Representative Stephen Lynch, one of many Massachusetts politicians rumored to be under consideration for a job in President-elect Joe Biden’s administration, on Sunday said he does not expect to be offered a position.
Speaking to WBZ-TV political analyst Jon Keller, Lynch said he planned to stay in Congress and work with Biden as a moderate Democrat.
“I don’t expect to be offered a position,” he said. “I think I can be very helpful to the Biden administration and the Harris administration as a member of Congress. We’ve lost quite a few moderates. And I think that’s really, you know, those people were really Biden Democrats. . . . I think he needs us to work.”
Lynch said he could not offer any insight into when the federal government might pass a second relief bill for Americans struggling with the economic fallout of the coronavirus pandemic.
The virus has been spreading quickly, with more than 256,000 Americans dead and cases spiking again as public health officials urge people to limit their in-person gatherings on Thanksgiving. Some workers who have been out of a job since March in industries that require in-person contact — like food service, hospitality, entertainment, personal care, and tourism — likely won’t be able to return to work for months.

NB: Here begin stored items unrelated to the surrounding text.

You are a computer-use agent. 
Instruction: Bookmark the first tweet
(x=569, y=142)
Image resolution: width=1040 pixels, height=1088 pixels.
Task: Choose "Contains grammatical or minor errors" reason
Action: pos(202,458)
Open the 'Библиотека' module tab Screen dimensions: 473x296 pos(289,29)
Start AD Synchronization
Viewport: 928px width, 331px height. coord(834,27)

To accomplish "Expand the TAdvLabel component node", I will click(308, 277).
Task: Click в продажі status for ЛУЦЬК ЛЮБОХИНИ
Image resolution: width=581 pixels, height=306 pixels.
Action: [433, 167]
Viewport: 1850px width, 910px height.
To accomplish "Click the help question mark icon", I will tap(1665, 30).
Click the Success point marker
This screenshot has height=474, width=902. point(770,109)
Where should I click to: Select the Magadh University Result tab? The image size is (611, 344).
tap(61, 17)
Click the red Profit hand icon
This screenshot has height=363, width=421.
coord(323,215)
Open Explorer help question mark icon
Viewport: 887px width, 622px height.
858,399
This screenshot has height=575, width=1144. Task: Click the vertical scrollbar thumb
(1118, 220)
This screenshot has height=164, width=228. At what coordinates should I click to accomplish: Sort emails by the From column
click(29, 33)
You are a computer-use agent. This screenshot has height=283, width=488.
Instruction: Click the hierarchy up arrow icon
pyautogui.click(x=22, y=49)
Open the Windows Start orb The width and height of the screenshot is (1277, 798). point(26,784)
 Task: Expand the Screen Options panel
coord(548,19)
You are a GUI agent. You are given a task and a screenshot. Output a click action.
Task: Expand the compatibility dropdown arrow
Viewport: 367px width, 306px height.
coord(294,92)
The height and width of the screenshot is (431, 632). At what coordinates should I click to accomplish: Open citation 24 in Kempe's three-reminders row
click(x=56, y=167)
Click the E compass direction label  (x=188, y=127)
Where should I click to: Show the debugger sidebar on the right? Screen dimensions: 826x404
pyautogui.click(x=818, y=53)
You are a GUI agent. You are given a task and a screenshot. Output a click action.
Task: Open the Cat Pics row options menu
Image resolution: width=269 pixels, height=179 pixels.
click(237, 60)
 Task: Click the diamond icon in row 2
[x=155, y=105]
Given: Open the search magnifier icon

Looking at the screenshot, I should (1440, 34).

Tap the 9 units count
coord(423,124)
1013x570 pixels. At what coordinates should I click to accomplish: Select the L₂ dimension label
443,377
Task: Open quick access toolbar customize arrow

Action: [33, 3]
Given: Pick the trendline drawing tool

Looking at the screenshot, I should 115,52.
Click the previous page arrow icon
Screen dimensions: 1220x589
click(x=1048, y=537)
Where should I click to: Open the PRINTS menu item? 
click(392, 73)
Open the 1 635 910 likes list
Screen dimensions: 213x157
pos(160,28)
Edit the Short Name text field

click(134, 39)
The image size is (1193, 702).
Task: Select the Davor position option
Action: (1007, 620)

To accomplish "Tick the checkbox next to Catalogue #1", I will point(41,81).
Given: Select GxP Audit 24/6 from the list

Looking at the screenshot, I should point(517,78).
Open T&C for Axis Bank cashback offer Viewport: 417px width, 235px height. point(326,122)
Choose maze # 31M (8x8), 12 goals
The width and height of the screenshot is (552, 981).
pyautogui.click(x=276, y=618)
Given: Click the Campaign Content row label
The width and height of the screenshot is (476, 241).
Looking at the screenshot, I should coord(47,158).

Lynch noted that House Democrats passed an aid bill months ago, but that bill has not come to a vote in the Republican-controlled Senate.
“The thing that kills me is they were in a big hurry when the banks fouled up the economy and put the country in the toilet,” Lynch said, referring to the 2007-2008 financial crisis. “Oh, they couldn’t move fast enough to give the banks more cash. Now you have people who are blameless, that are out of work, desperate, being removed from their homes. But because it’s not Wall Street and it’s not the banks, people don’t want to come to the rescue. So it just tells you where the Republicans’ priorities are, in my opinion.”
Lynch, a South Boston moderate who has been in Congress since 2001, won reelection this year when he defeated a progressive primary challenger, Dr. Robbie Goldstein. Despite winning the presidency, Democrats lost House seats in the November election, something Lynch attributed at least in part to the party’s progressive wing.
“I think it did hurt us when you had, you know, a certain segment of our party chanting ‘defund the police’ and pushing a more socialist-type agenda,” Lynch said. “That did hurt in some states. Like I said, we have a big tent. And so the message that works for some Democrats is lethal in other parts of the country. . . . I’m a moderate, OK, so maybe this was self-serving. But I do think you need to keep that center of the country, and center the party, in a close and stable position. You cannot alienate those people or you’re going to lose your ability to govern.”